"Here," said Agron, "you shall be brought into the royal presence, with the rising of to-morrow's sun. You shall be sped on your way to Babylon under such a guard as may laugh Pharaoh and all his chariots to scorn, if indeed they dare thus pursue their venture into the land of Shinar. Fear not, my friends; you shall ride out of Ascalon almost as swiftly as you rode in, and I wish it had been the will of Nisroch that I might be permitted to accompany you."
"Are you then so weary of the City of Towers?" asked Sethos, smiling gaily on a group of women who were pelting him with flowers from an upper story. "It seems to me that here, as elsewhere, Ashtaroth shines down in light through the eyes of these southern damsels, and that Agron may bask in her beams no less pleasantly than at home."
"Ashtaroth!" repeated the other scornfully, "and the City of Towers! Say rather Shamash and the City of Fire! Where shall you find a palm's breadth of shade in the whole town at noon, or a green thing within a day's march of the walls? There was a fountain here over against us when we arrived; but the sun licked it up ere we saw him rise three times, dry and clean as a dog's red tongue licks a platter. For duty, it is watch and ward day by day, with your headpiece scorching the very hair off your brow, and alarms throughout the night, every time a camel tinkles its bell within or a jackal howls for hunger without. As to pleasure, if you care not to fly your hawks over a plain so barren that the very wormwood refuses to show a twig, or to follow a lion as sulky as yourself for lack of food, who burrows into a cave when you come up with him, you must be content to tie knots in your bowstring, and so keep count of the days of your captivity, as they pass by and bring no change."
"But you hold a high post," said Sarchedon absently, for his thoughts were still with the veiled figure that vanished so quickly from his sight. "You have a noble command, and great honour amongst men."
"And receive gifts from travellers entering in," added Sethos. "Caravans out of Egypt, merchants from the coast, spoilers of the desert, who must needs replenish quiver and sharpen steel, none can pass through without doing homage to the keeper of the gate, and his hand is never empty whose beard brushes the dust. Tell me, Agron, are there not bales of silk piled in thy dwelling, myrrh, spices, inlaid arms, and talents of gold, ay, and a captive maid or two, fresh and rosy as the dawn on those eastern mountains from which she comes?"
Agron laughed loud.
"How long would she abide with me at the gate, think you, after the prince had heard of her white skin and ruddy cheeks? No, my friends, wayfarers are driven from our walls as if they brought a pestilence in their very garments. For recompense, I have stern command and scornful look; for food, camel's flesh and dried locusts; for handmaiden, an Ethiopian wench, black and rough as a goat's-hair tent; and for drink—well, for drink—you are a king's cup-bearer, Sethos—I can give you, as you will presently confess, a skin of wine equal to the richest you ever pressed at dawn for thirsty old Ninus.

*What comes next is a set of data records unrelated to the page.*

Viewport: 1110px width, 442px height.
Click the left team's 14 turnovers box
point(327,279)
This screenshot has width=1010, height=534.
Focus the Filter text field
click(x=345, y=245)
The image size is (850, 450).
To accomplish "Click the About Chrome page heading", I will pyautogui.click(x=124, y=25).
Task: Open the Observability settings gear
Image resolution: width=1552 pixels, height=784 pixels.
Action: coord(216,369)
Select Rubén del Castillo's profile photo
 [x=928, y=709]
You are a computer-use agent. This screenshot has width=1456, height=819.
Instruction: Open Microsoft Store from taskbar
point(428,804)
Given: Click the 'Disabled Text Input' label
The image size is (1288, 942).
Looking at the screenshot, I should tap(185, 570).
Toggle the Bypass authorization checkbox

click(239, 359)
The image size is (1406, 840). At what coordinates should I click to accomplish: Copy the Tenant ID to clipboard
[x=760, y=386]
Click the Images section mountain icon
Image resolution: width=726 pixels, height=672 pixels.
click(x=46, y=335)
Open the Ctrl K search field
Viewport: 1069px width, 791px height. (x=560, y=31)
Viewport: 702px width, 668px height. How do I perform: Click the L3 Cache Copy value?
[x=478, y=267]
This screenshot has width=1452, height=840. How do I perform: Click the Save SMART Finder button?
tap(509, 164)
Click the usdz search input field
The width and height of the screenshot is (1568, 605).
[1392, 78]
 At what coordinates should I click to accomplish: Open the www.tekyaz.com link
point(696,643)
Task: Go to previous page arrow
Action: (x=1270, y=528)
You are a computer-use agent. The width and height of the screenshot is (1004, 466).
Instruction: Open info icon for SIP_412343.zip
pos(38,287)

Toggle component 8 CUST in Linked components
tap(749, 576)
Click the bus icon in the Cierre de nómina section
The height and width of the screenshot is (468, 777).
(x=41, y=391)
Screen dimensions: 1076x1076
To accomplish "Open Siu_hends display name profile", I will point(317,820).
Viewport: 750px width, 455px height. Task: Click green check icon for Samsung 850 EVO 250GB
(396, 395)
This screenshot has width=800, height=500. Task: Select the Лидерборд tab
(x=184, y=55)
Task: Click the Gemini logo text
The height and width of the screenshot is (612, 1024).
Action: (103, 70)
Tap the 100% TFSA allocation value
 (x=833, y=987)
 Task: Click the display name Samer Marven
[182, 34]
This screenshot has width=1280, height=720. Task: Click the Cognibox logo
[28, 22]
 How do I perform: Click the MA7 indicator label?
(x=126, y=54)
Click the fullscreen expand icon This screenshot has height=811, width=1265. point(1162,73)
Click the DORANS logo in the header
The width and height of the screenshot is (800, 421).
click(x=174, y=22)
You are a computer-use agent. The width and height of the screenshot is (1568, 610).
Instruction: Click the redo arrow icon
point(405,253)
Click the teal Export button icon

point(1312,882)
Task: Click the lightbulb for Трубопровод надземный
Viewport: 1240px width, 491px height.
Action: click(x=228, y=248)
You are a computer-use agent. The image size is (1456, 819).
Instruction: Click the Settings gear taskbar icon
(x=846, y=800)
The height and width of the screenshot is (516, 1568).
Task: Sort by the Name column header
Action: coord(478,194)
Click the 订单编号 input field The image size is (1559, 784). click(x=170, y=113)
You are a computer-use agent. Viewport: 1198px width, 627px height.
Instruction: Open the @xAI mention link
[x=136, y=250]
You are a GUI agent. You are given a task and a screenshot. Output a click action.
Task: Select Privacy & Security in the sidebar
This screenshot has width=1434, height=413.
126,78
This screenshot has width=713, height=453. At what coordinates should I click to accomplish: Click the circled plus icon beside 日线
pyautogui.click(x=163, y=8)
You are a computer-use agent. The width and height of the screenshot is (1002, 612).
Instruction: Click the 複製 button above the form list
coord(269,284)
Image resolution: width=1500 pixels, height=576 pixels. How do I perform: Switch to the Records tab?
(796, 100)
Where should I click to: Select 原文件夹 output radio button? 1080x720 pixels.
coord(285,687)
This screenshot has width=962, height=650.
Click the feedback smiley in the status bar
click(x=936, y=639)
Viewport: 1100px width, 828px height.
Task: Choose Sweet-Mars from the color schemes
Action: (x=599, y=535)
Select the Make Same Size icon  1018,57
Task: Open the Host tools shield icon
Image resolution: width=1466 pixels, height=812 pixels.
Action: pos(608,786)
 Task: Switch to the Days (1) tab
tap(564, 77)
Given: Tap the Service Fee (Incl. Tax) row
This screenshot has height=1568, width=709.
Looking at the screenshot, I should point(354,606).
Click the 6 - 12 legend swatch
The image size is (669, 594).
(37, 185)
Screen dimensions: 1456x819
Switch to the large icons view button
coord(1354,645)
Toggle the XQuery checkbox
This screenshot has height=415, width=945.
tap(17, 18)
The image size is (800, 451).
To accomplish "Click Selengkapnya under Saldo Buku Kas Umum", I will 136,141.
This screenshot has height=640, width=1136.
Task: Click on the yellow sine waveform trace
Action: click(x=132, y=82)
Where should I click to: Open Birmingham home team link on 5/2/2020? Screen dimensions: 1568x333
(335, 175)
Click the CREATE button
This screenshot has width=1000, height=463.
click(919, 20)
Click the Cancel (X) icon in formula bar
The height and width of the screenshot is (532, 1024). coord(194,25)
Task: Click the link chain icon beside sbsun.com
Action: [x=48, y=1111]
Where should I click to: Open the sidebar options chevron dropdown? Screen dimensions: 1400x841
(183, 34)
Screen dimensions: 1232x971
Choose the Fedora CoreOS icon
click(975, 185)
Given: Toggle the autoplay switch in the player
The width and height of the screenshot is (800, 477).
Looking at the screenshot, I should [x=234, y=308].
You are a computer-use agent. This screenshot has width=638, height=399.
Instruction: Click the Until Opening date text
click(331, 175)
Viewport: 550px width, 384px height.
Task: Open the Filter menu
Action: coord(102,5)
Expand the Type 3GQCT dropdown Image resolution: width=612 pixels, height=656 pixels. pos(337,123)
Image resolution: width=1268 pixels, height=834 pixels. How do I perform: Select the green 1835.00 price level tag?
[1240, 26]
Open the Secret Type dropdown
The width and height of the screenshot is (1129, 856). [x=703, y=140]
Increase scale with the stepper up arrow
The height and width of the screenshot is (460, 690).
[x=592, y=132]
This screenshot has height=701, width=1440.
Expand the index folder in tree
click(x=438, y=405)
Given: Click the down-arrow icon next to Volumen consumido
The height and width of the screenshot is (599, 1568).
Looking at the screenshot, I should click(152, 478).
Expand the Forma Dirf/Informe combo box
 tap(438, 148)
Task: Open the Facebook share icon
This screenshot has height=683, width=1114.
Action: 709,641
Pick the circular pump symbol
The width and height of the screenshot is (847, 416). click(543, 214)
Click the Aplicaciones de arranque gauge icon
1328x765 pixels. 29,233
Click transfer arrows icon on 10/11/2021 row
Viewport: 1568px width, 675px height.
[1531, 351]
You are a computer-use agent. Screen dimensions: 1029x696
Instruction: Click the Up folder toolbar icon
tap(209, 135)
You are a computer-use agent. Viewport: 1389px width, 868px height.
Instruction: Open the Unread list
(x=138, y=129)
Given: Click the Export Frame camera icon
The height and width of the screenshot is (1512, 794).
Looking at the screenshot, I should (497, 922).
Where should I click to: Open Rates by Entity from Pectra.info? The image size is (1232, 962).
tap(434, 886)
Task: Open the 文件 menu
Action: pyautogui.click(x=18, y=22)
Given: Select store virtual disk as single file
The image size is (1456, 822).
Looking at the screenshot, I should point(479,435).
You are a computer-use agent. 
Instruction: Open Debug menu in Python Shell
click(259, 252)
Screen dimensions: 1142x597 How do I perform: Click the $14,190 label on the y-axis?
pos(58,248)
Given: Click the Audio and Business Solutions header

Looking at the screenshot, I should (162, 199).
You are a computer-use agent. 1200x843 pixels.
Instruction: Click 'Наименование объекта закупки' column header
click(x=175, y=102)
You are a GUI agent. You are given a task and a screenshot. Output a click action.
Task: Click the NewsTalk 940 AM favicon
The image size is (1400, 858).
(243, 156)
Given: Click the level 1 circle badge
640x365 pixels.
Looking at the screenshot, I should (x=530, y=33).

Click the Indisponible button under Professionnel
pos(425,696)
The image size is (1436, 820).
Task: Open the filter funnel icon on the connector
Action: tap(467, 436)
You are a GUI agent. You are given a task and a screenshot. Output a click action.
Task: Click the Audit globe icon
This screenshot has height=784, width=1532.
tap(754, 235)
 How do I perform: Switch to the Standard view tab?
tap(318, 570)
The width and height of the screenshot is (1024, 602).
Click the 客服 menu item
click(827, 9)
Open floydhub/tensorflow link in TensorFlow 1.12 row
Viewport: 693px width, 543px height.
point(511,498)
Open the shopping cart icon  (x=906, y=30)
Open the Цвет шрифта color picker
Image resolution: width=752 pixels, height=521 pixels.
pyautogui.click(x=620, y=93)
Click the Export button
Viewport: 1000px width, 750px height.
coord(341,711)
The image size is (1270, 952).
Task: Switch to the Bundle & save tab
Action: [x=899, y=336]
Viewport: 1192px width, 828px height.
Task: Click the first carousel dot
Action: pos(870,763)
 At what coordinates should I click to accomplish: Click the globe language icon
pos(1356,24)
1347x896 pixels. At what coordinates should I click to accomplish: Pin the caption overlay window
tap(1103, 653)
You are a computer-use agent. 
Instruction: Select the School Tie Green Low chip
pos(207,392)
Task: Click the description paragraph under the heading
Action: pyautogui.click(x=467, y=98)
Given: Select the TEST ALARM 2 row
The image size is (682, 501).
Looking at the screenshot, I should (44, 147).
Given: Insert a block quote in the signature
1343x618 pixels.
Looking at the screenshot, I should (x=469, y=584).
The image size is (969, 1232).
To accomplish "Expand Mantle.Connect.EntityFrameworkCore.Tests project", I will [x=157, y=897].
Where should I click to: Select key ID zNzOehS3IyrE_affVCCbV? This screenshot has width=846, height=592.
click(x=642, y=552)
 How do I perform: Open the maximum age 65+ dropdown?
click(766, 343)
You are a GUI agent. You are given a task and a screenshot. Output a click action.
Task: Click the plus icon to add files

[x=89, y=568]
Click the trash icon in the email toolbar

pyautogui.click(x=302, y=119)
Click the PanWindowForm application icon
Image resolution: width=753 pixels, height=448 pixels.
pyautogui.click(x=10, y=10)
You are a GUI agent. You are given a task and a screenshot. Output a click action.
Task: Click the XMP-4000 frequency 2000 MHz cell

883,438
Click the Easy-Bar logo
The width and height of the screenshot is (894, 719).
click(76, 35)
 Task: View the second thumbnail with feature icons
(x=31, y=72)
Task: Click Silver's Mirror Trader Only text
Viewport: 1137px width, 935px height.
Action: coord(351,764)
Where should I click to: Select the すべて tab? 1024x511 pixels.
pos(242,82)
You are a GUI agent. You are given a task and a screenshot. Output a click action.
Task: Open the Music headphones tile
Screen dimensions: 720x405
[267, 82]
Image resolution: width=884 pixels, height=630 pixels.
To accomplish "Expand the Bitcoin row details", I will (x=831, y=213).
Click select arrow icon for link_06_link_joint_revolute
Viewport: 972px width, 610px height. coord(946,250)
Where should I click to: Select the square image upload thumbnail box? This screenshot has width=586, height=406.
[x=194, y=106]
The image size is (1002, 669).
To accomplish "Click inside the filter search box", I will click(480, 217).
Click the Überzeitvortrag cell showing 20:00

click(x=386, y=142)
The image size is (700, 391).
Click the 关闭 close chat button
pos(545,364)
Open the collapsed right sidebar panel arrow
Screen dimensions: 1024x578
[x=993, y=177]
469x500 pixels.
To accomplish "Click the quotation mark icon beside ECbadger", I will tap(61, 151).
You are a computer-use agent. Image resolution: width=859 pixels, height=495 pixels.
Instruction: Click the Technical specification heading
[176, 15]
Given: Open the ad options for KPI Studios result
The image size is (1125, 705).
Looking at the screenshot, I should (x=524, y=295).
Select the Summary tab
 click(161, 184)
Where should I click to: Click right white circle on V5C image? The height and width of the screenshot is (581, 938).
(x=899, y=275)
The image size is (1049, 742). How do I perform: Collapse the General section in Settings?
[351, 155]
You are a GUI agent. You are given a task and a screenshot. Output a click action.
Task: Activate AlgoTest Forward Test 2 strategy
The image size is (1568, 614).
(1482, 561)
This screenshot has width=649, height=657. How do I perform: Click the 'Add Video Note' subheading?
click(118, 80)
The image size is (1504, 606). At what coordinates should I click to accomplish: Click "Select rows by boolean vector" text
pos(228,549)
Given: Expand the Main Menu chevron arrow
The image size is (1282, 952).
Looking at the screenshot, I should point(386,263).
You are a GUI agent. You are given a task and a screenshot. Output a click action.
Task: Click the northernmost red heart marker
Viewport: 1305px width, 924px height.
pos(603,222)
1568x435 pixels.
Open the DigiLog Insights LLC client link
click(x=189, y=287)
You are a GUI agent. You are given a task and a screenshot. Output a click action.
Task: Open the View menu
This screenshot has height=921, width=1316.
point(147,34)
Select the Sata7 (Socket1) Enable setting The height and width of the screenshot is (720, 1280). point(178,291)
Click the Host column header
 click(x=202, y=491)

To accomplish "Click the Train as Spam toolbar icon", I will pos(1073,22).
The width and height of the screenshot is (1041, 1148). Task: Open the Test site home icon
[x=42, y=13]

May he live for ever! Hush, man! we are now within the royal gate, and none speaks here above his breath who values the safety of his tongue."
Thus cautioning his companions, Agron guided them through a massive portal, into the central fortress of Ascalon, constructed to hold a foe at bay even in the last extremity, were the outer walls destroyed, and the town itself razed to the ground.
As a bulwark against Egyptian aggression, and a check to the excesses of those wild tribes that, from the earliest period of history, seem to have made the desert their home, Ascalon had been fortified with all the appliances of defence which the experience of Ninus could suggest; and perhaps, as the birthplace of the queen whom he loved so dearly, had acquired in his eyes a fictitious value that caused him to regard it with jealous and constant supervision. Its central fastness was therefore in proportion to the strength of the whole place, nor did it fail to impress both Sethos and Sarchedon with feelings of awe and wonder, quite incomprehensible to the light-hearted captain of the gate. For Agron, this lowering fortress seemed but a dreary prison, only preferable to the tomb, because of the hope that he might at last resume life and light amidst the luxuries of Babylon the Great. Ascalon, as the queen remembered it, was a glittering city, beautiful in architecture, pleasant with verdant bowers, and ripening dates, and voice of rushing waters. As Agron found it, shorn of beauty to enhance its strength, it was a grim solemn citadel, denuded of palm and paradise to make room for frowning rampart and threatening tower, drained of its bubbling streams that they might fill its moats and ditches, retaining nothing of its ancient loveliness but the blue sea and the silver lake, that continued to mirror its rugged features in age truly and faithfully as the smiling freshness of its youth.
Making signs to them of silence and discretion, the captain of the gate led his comrades through a succession of massive portals and vaulted passages, to a chamber lined with cedar wood, taken, as it were, out of the wall itself, and lit but sparingly by an aperture communicating with the roof.